Your task is to extract every entry that follows word for word while excluding the pictures.
----
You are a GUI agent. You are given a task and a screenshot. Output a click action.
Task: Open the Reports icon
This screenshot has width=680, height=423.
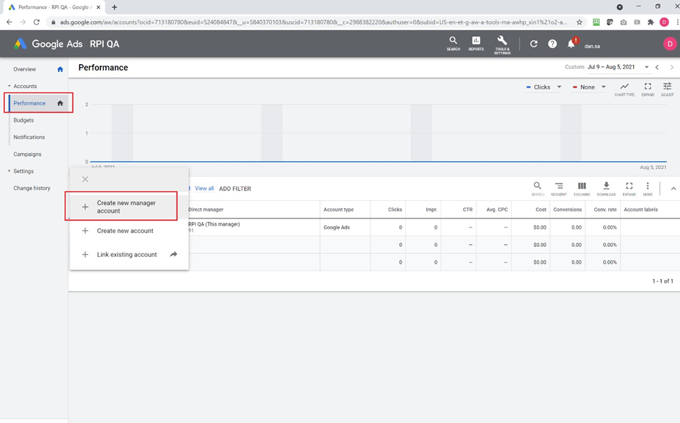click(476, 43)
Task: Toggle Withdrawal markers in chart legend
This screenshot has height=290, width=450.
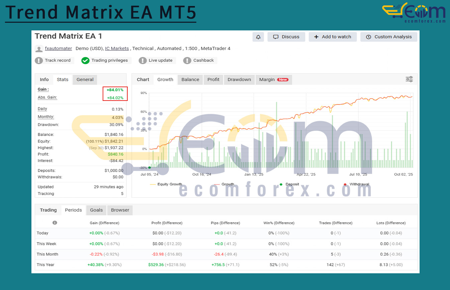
----
ANSWER BOX
You are a GUI agent. You are given a task and a screenshot. Output a click action.
Task: Open the Reports icon
This screenshot has width=680, height=423.
click(476, 43)
Task: Toggle Withdrawal markers in chart legend
This screenshot has height=290, width=450.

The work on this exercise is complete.